─── DATOS DISPONIBLES

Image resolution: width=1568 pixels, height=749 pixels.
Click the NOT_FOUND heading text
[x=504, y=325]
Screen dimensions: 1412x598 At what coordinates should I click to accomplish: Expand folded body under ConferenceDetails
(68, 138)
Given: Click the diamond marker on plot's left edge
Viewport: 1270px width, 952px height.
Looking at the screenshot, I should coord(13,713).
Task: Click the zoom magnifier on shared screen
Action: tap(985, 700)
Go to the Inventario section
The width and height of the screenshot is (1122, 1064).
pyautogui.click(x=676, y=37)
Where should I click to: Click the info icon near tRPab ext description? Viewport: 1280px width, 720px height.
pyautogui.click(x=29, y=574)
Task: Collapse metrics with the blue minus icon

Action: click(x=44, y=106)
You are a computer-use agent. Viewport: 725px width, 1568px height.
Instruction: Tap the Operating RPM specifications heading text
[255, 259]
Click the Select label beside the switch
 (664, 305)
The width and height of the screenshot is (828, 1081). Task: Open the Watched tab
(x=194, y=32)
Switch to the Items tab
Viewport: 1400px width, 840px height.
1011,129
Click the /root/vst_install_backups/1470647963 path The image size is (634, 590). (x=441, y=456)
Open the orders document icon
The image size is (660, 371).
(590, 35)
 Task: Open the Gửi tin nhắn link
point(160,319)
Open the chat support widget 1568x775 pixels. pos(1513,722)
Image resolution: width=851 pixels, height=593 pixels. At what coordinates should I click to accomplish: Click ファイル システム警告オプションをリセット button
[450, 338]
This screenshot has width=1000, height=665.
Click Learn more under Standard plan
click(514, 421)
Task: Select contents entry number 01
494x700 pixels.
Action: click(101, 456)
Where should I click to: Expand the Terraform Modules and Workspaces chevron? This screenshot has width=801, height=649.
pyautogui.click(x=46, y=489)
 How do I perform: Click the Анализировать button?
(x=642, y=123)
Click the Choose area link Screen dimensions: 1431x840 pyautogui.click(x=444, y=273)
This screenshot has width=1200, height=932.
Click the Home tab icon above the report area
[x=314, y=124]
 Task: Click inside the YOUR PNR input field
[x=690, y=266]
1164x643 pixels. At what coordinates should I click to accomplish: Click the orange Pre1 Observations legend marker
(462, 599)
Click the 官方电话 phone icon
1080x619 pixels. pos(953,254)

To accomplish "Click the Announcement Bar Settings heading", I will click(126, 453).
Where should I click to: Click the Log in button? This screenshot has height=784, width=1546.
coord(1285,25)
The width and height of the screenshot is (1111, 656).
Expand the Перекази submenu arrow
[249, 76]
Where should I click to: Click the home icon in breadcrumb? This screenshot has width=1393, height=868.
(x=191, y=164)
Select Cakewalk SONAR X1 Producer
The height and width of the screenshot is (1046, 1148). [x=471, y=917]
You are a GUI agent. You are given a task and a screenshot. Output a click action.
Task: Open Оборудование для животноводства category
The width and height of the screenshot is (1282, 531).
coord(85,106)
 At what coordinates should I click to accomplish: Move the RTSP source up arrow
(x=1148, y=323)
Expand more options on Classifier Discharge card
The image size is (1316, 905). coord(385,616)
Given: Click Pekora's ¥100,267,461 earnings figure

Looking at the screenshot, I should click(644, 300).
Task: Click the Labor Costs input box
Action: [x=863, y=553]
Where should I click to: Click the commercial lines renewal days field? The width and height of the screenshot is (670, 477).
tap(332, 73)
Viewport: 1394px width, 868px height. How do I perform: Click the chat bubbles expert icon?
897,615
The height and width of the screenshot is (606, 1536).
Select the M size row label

──────

▶ [OBJETIVO]:
Saca del material cada línea que contenga la palabra "This" y cópiala completa. Distingue entre mayúsculas y minúsculas.

▶ [RESPUESTA ESCRITA]:
This screenshot has width=1000, height=665.
Where should I click to: Expand the Terraform Modules and Workspaces chevron? This screenshot has width=801, height=649.
This screenshot has width=1200, height=932.
Where should I click to: Click the Log in button? This screenshot has height=784, width=1546.
Where should I click to: Click the home icon in breadcrumb? This screenshot has width=1393, height=868.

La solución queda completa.